**STATED TASK**
Reproduce the following listing line for line, without altering any wording, numbers, or punctuation.

**WORKING DATA**
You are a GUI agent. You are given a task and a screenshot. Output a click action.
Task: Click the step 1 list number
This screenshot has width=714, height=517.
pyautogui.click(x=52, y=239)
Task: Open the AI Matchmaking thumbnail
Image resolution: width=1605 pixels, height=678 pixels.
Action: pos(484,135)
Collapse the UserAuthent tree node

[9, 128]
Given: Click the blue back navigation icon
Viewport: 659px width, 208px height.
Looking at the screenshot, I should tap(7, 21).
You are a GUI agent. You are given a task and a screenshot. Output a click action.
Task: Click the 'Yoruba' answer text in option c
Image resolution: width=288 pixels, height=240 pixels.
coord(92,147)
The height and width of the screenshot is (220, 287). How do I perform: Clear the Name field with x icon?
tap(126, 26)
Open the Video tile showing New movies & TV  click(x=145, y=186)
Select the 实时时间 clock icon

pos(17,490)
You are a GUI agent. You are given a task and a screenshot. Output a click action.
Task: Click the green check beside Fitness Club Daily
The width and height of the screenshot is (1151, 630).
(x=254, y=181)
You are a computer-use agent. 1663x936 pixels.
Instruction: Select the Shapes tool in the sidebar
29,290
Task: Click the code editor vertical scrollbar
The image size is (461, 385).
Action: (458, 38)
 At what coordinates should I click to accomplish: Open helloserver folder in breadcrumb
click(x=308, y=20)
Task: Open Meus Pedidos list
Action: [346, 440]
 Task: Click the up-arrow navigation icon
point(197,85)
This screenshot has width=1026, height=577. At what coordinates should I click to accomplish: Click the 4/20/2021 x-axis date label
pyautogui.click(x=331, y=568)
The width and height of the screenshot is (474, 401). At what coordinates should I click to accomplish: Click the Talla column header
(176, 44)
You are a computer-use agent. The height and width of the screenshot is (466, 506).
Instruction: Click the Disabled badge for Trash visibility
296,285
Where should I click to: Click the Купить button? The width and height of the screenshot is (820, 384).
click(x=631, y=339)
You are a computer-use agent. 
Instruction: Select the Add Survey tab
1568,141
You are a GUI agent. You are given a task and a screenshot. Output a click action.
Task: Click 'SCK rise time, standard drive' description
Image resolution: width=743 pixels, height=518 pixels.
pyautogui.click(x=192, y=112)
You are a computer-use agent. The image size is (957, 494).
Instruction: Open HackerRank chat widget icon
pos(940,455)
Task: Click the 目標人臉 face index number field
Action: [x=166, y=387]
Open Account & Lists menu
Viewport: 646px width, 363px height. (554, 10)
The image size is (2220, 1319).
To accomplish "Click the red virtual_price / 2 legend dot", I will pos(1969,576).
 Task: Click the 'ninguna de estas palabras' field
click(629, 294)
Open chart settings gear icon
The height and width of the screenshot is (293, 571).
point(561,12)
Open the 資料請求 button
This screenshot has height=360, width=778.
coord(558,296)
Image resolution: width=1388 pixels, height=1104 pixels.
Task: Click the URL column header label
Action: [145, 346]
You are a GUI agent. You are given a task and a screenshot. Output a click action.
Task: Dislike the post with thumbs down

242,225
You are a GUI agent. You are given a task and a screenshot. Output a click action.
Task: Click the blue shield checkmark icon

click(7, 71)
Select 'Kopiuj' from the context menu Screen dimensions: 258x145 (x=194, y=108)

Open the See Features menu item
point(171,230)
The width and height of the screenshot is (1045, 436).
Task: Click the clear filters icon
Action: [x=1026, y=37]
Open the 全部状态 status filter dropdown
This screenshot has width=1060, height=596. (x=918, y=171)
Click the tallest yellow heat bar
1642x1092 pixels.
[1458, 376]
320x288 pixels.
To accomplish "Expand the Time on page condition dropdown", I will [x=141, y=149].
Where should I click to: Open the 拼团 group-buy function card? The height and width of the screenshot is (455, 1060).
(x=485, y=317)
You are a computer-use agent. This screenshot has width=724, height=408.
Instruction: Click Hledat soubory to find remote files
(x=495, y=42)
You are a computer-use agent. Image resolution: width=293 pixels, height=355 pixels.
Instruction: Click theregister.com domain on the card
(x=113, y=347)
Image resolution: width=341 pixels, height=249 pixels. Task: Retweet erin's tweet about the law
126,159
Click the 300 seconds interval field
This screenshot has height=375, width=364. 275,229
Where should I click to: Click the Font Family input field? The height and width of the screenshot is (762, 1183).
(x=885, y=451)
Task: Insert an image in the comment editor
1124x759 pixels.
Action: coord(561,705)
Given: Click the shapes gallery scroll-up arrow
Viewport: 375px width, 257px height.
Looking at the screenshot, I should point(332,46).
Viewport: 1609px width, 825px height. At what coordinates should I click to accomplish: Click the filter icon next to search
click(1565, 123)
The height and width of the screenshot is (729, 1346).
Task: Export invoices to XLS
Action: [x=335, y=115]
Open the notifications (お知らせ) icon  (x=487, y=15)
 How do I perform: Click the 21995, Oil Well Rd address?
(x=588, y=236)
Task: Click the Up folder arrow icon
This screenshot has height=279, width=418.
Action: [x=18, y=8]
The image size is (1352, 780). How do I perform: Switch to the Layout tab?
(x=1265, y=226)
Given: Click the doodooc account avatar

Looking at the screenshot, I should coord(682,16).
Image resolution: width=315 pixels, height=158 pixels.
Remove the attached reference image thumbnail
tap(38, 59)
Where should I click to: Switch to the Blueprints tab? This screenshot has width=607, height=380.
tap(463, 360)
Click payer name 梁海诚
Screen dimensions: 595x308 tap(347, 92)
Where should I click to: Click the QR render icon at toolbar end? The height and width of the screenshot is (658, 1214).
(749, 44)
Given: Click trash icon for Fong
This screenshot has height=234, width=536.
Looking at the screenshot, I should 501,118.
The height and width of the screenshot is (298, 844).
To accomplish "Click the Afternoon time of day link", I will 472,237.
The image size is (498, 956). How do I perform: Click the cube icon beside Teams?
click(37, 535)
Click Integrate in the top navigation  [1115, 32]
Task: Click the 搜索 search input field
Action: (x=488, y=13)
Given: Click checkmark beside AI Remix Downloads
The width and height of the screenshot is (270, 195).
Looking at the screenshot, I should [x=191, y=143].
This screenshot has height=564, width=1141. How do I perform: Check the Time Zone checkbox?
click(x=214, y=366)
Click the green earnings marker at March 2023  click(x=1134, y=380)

**EXERCISE OUTPUT**
You are a GUI agent. You are given a task and a screenshot. Output a click action.
Task: Click the step 1 list number
This screenshot has width=714, height=517.
pyautogui.click(x=52, y=239)
Task: Open the AI Matchmaking thumbnail
Image resolution: width=1605 pixels, height=678 pixels.
Action: pos(484,135)
Collapse the UserAuthent tree node

[9, 128]
Given: Click the blue back navigation icon
Viewport: 659px width, 208px height.
Looking at the screenshot, I should tap(7, 21).
You are a GUI agent. You are given a task and a screenshot. Output a click action.
Task: Click the 'Yoruba' answer text in option c
Image resolution: width=288 pixels, height=240 pixels.
coord(92,147)
The height and width of the screenshot is (220, 287). How do I perform: Clear the Name field with x icon?
tap(126, 26)
Open the Video tile showing New movies & TV  click(x=145, y=186)
Select the 实时时间 clock icon

pos(17,490)
You are a GUI agent. You are given a task and a screenshot. Output a click action.
Task: Click the green check beside Fitness Club Daily
The width and height of the screenshot is (1151, 630).
(x=254, y=181)
You are a computer-use agent. 1663x936 pixels.
Instruction: Select the Shapes tool in the sidebar
29,290
Task: Click the code editor vertical scrollbar
The image size is (461, 385).
Action: (458, 38)
 At what coordinates should I click to accomplish: Open helloserver folder in breadcrumb
click(x=308, y=20)
Task: Open Meus Pedidos list
Action: [346, 440]
 Task: Click the up-arrow navigation icon
point(197,85)
This screenshot has width=1026, height=577. At what coordinates should I click to accomplish: Click the 4/20/2021 x-axis date label
pyautogui.click(x=331, y=568)
The width and height of the screenshot is (474, 401). At what coordinates should I click to accomplish: Click the Talla column header
(176, 44)
You are a computer-use agent. The height and width of the screenshot is (466, 506).
Instruction: Click the Disabled badge for Trash visibility
296,285
Where should I click to: Click the Купить button? The width and height of the screenshot is (820, 384).
click(x=631, y=339)
You are a computer-use agent. 
Instruction: Select the Add Survey tab
1568,141
You are a GUI agent. You are given a task and a screenshot. Output a click action.
Task: Click 'SCK rise time, standard drive' description
Image resolution: width=743 pixels, height=518 pixels.
pyautogui.click(x=192, y=112)
You are a computer-use agent. The image size is (957, 494).
Instruction: Open HackerRank chat widget icon
pos(940,455)
Task: Click the 目標人臉 face index number field
Action: [x=166, y=387]
Open Account & Lists menu
Viewport: 646px width, 363px height. (554, 10)
The image size is (2220, 1319).
To accomplish "Click the red virtual_price / 2 legend dot", I will pos(1969,576).
 Task: Click the 'ninguna de estas palabras' field
click(629, 294)
Open chart settings gear icon
The height and width of the screenshot is (293, 571).
point(561,12)
Open the 資料請求 button
This screenshot has height=360, width=778.
coord(558,296)
Image resolution: width=1388 pixels, height=1104 pixels.
Task: Click the URL column header label
Action: [145, 346]
You are a GUI agent. You are given a task and a screenshot. Output a click action.
Task: Dislike the post with thumbs down

242,225
You are a GUI agent. You are given a task and a screenshot. Output a click action.
Task: Click the blue shield checkmark icon

click(7, 71)
Select 'Kopiuj' from the context menu Screen dimensions: 258x145 (x=194, y=108)

Open the See Features menu item
point(171,230)
The width and height of the screenshot is (1045, 436).
Task: Click the clear filters icon
Action: [x=1026, y=37]
Open the 全部状态 status filter dropdown
This screenshot has width=1060, height=596. (x=918, y=171)
Click the tallest yellow heat bar
1642x1092 pixels.
[1458, 376]
320x288 pixels.
To accomplish "Expand the Time on page condition dropdown", I will [x=141, y=149].
Where should I click to: Open the 拼团 group-buy function card? The height and width of the screenshot is (455, 1060).
(x=485, y=317)
You are a computer-use agent. This screenshot has width=724, height=408.
Instruction: Click Hledat soubory to find remote files
(x=495, y=42)
You are a computer-use agent. Image resolution: width=293 pixels, height=355 pixels.
Instruction: Click theregister.com domain on the card
(x=113, y=347)
Image resolution: width=341 pixels, height=249 pixels. Task: Retweet erin's tweet about the law
126,159
Click the 300 seconds interval field
This screenshot has height=375, width=364. 275,229
Where should I click to: Click the Font Family input field? The height and width of the screenshot is (762, 1183).
(x=885, y=451)
Task: Insert an image in the comment editor
1124x759 pixels.
Action: coord(561,705)
Given: Click the shapes gallery scroll-up arrow
Viewport: 375px width, 257px height.
Looking at the screenshot, I should point(332,46).
Viewport: 1609px width, 825px height. At what coordinates should I click to accomplish: Click the filter icon next to search
click(1565, 123)
The height and width of the screenshot is (729, 1346).
Task: Export invoices to XLS
Action: [x=335, y=115]
Open the notifications (お知らせ) icon  (x=487, y=15)
 How do I perform: Click the 21995, Oil Well Rd address?
(x=588, y=236)
Task: Click the Up folder arrow icon
This screenshot has height=279, width=418.
Action: [x=18, y=8]
The image size is (1352, 780). How do I perform: Switch to the Layout tab?
(x=1265, y=226)
Given: Click the doodooc account avatar

Looking at the screenshot, I should coord(682,16).
Image resolution: width=315 pixels, height=158 pixels.
Remove the attached reference image thumbnail
tap(38, 59)
Where should I click to: Switch to the Blueprints tab? This screenshot has width=607, height=380.
tap(463, 360)
Click payer name 梁海诚
Screen dimensions: 595x308 tap(347, 92)
Where should I click to: Click the QR render icon at toolbar end? The height and width of the screenshot is (658, 1214).
(749, 44)
Given: Click trash icon for Fong
This screenshot has height=234, width=536.
Looking at the screenshot, I should 501,118.
The height and width of the screenshot is (298, 844).
To accomplish "Click the Afternoon time of day link", I will 472,237.
The image size is (498, 956). How do I perform: Click the cube icon beside Teams?
click(37, 535)
Click Integrate in the top navigation  [1115, 32]
Task: Click the 搜索 search input field
Action: (x=488, y=13)
Given: Click checkmark beside AI Remix Downloads
The width and height of the screenshot is (270, 195).
Looking at the screenshot, I should [x=191, y=143].
This screenshot has height=564, width=1141. How do I perform: Check the Time Zone checkbox?
click(x=214, y=366)
Click the green earnings marker at March 2023  click(x=1134, y=380)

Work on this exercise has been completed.